Task to carry out – Below are entries; work out how many of their lines hold "arrow", giving only that number.

(Records supplied Opens)

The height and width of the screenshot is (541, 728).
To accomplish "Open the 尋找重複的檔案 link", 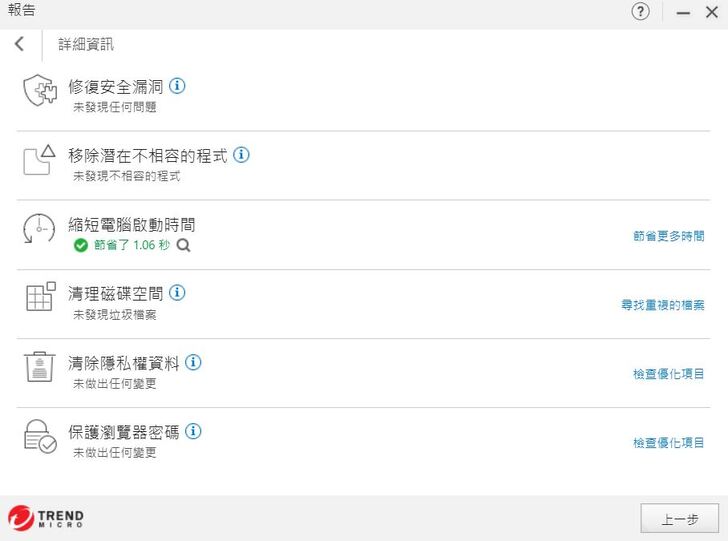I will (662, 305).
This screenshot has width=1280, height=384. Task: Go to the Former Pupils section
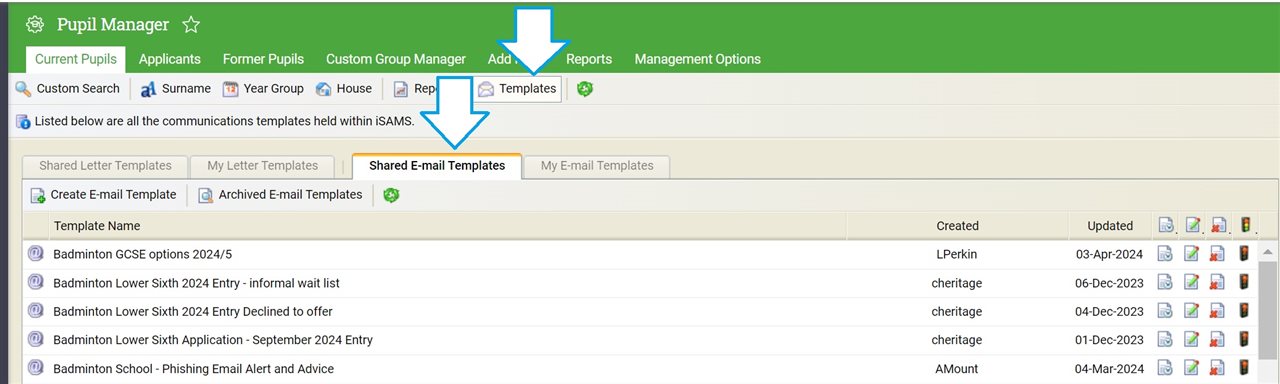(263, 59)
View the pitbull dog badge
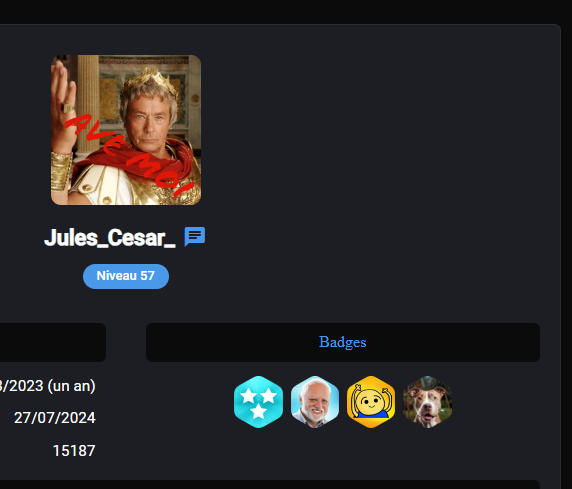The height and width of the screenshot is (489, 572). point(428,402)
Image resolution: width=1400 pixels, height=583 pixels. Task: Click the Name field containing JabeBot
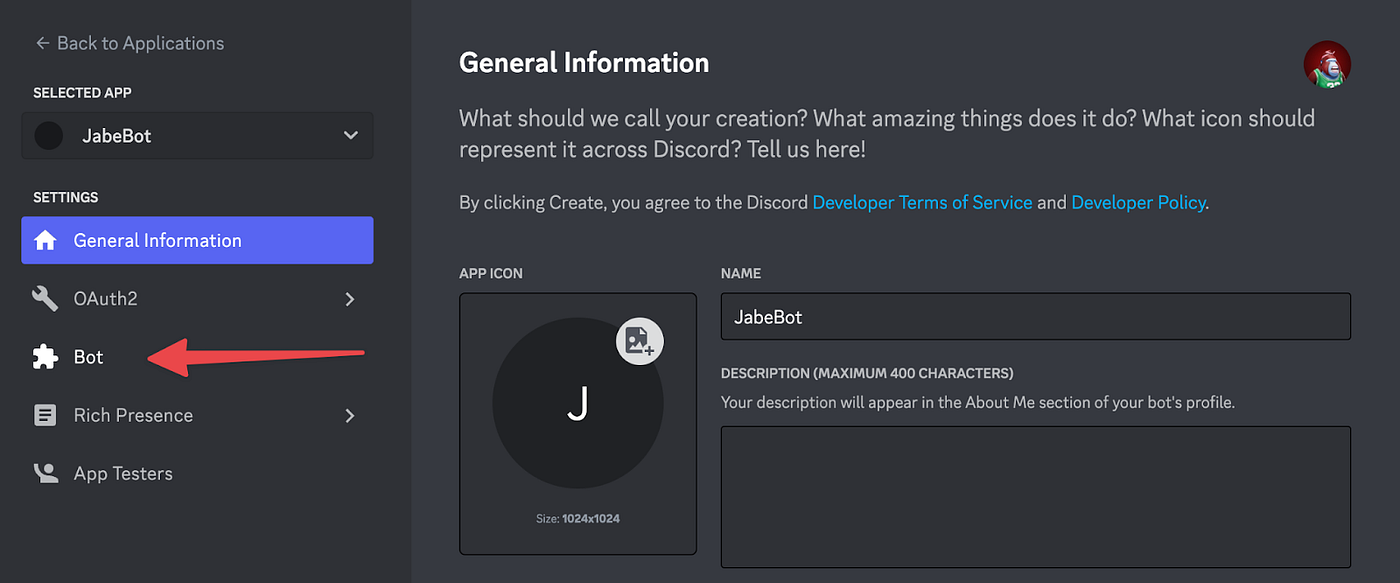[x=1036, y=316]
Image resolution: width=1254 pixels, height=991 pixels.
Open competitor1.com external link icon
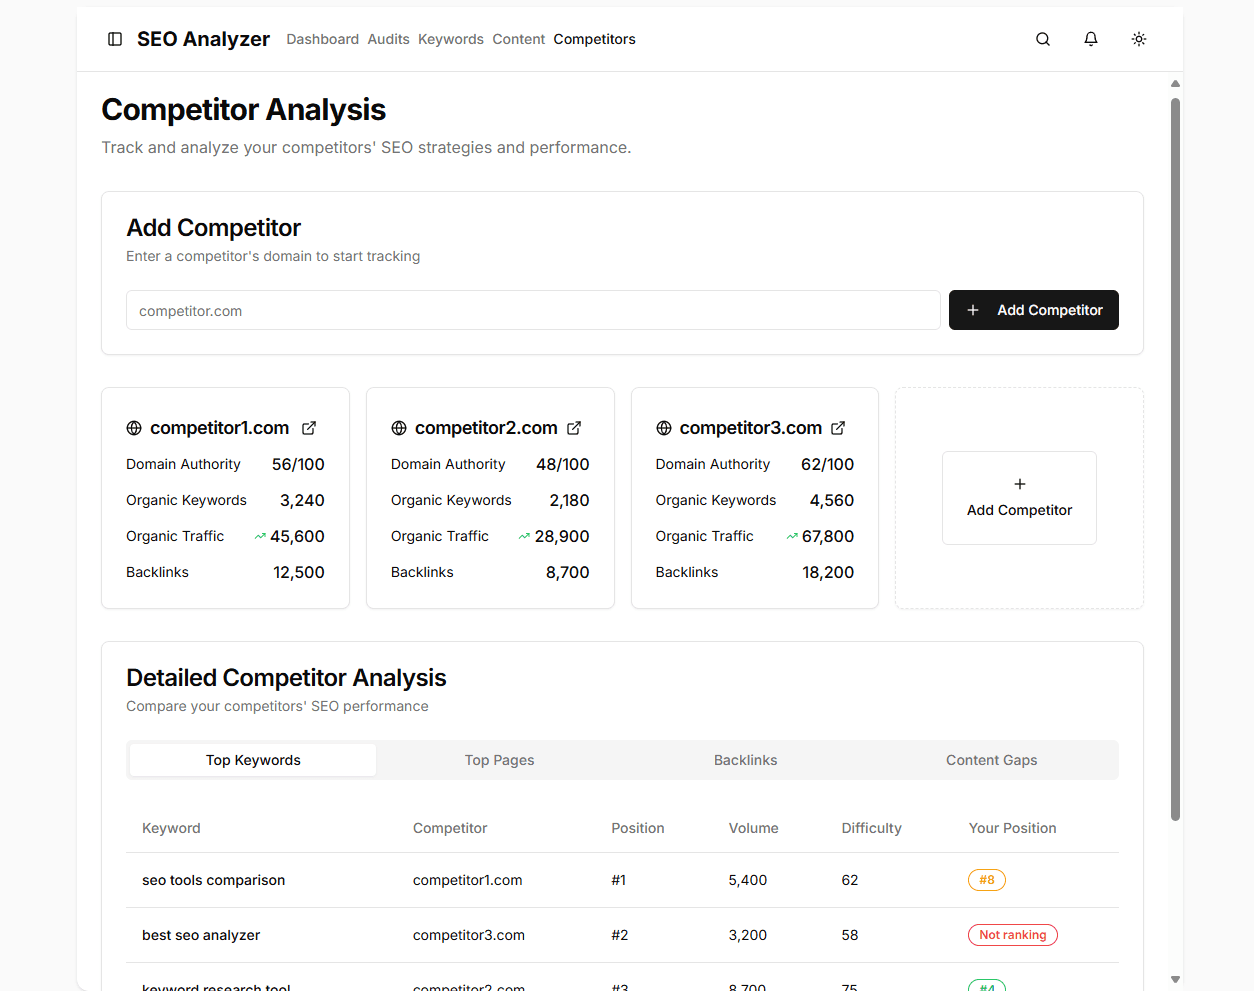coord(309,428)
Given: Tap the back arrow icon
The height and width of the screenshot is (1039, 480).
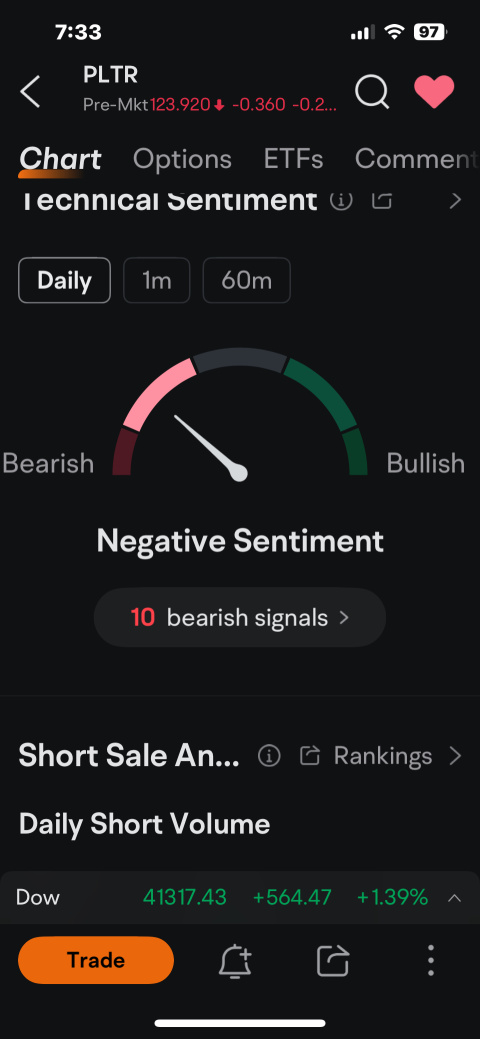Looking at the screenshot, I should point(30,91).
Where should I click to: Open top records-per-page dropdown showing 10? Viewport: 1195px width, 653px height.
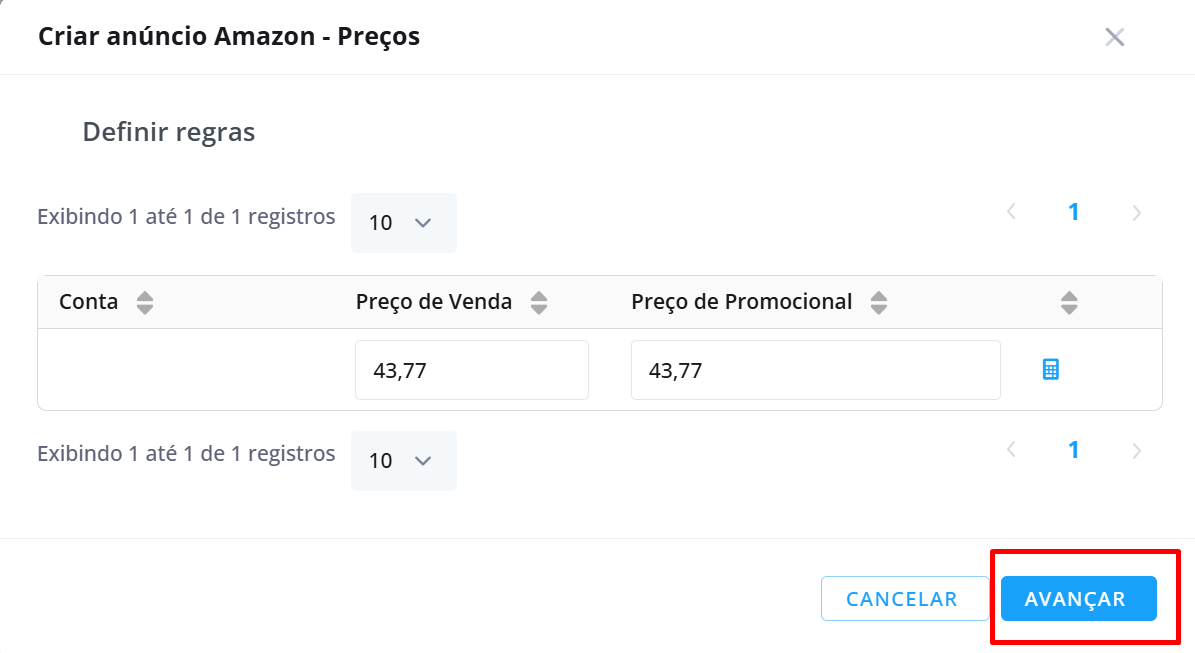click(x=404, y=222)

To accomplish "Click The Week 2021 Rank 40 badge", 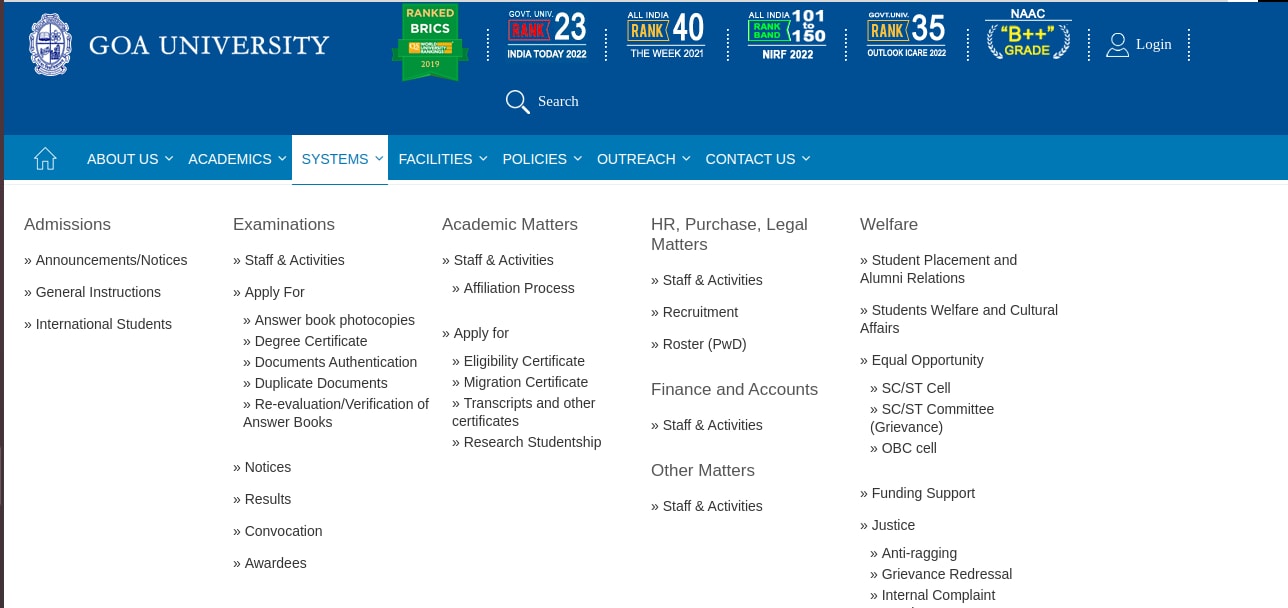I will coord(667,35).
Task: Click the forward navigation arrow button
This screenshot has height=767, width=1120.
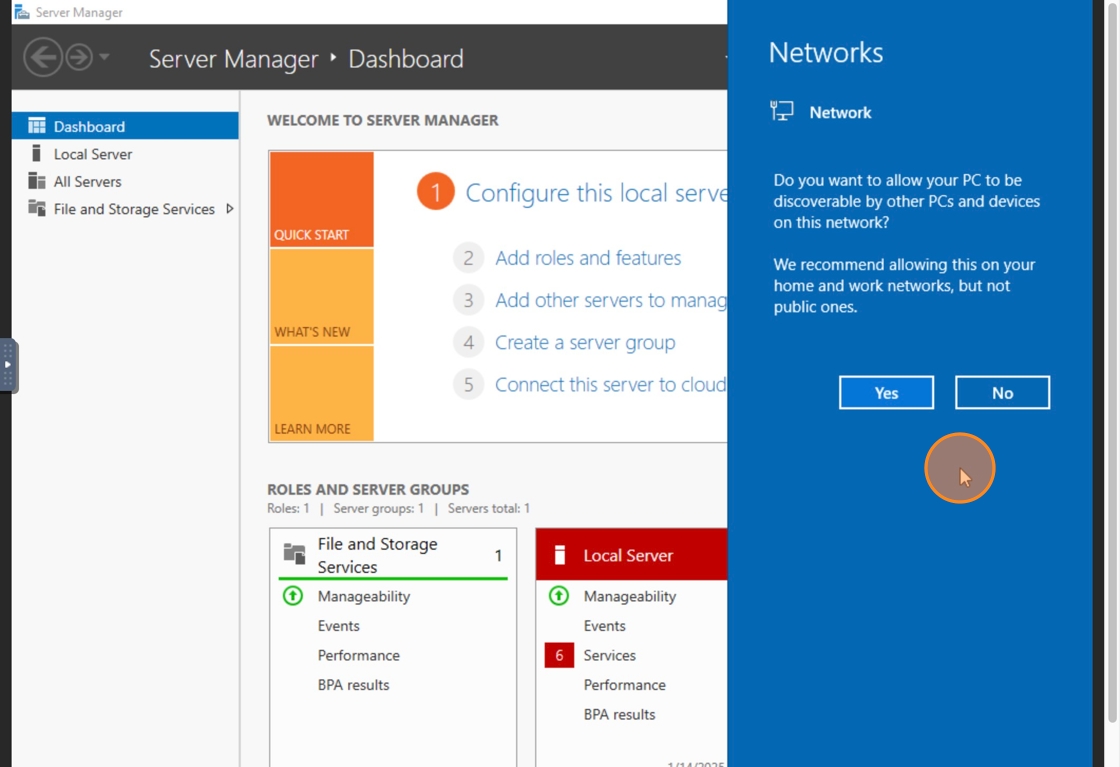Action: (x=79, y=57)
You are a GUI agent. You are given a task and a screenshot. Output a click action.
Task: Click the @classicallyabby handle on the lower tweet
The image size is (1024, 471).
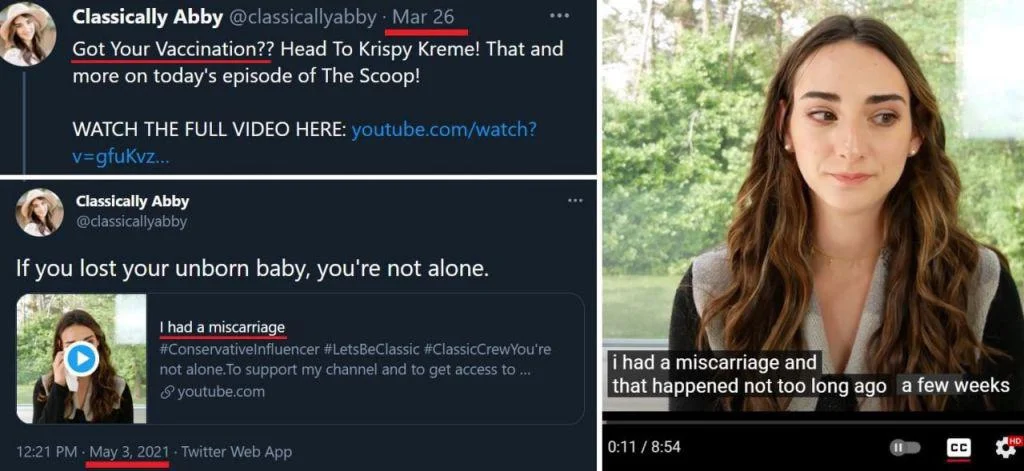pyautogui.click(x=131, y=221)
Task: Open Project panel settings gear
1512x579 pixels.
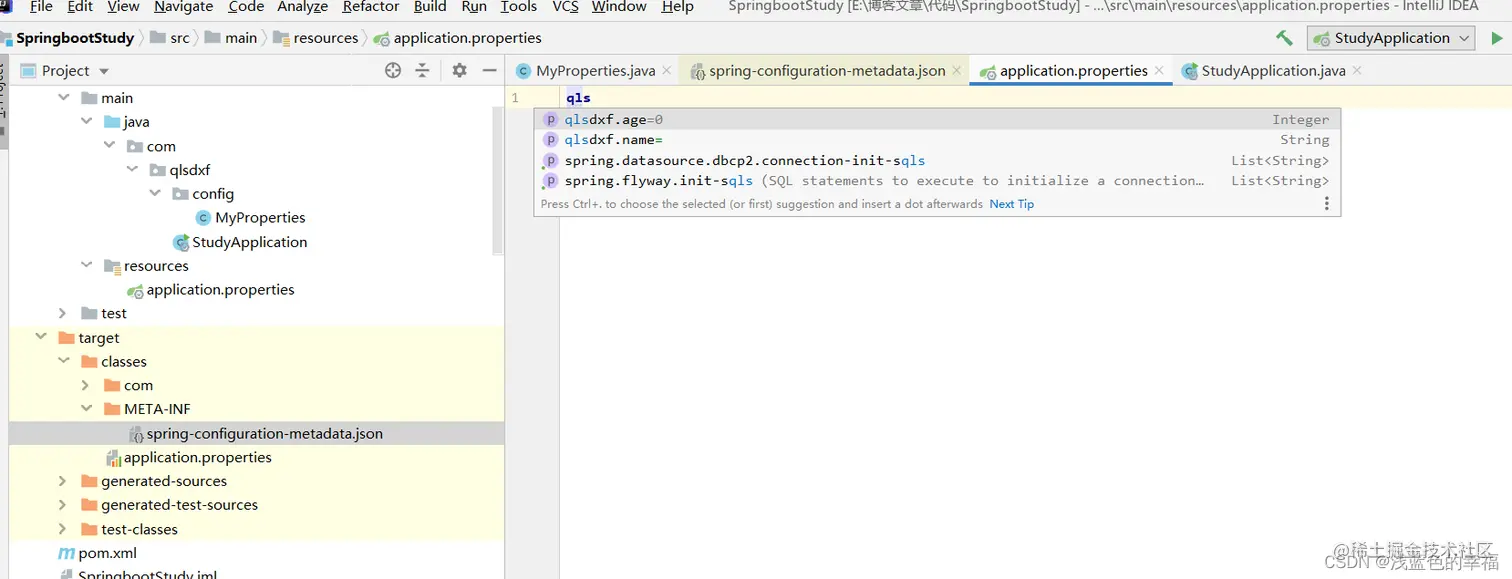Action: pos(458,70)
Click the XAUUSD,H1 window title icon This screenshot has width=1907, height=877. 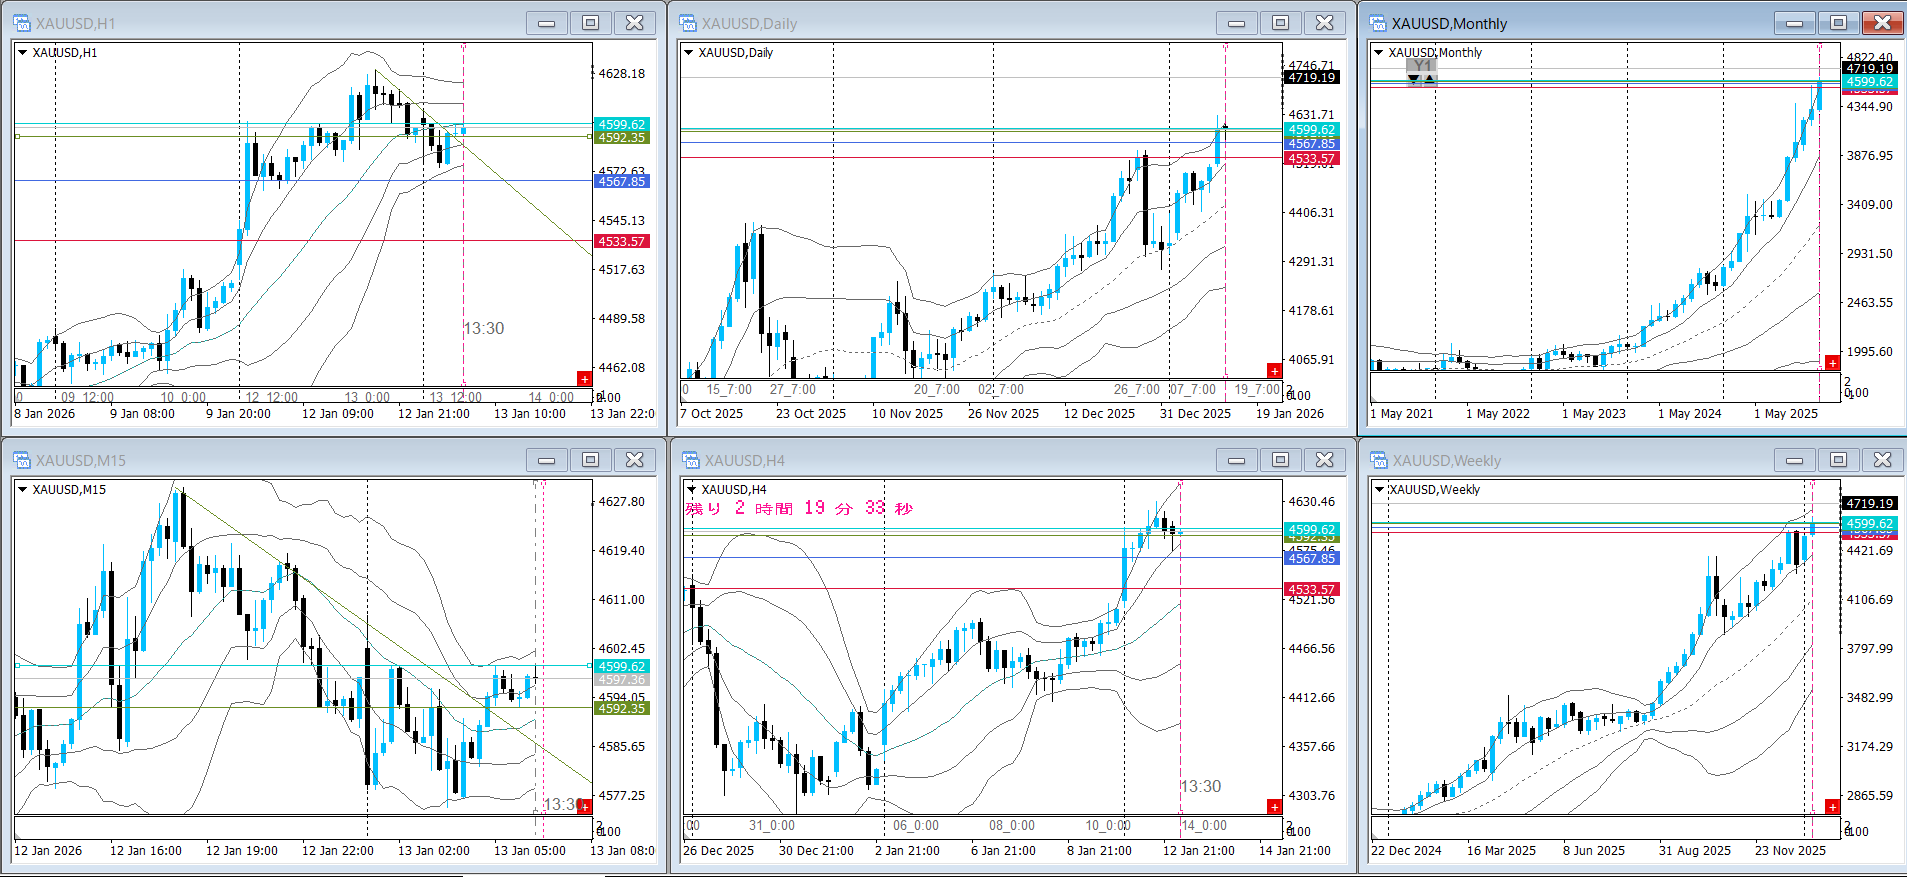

(Records supplied Closes)

Finished task – 2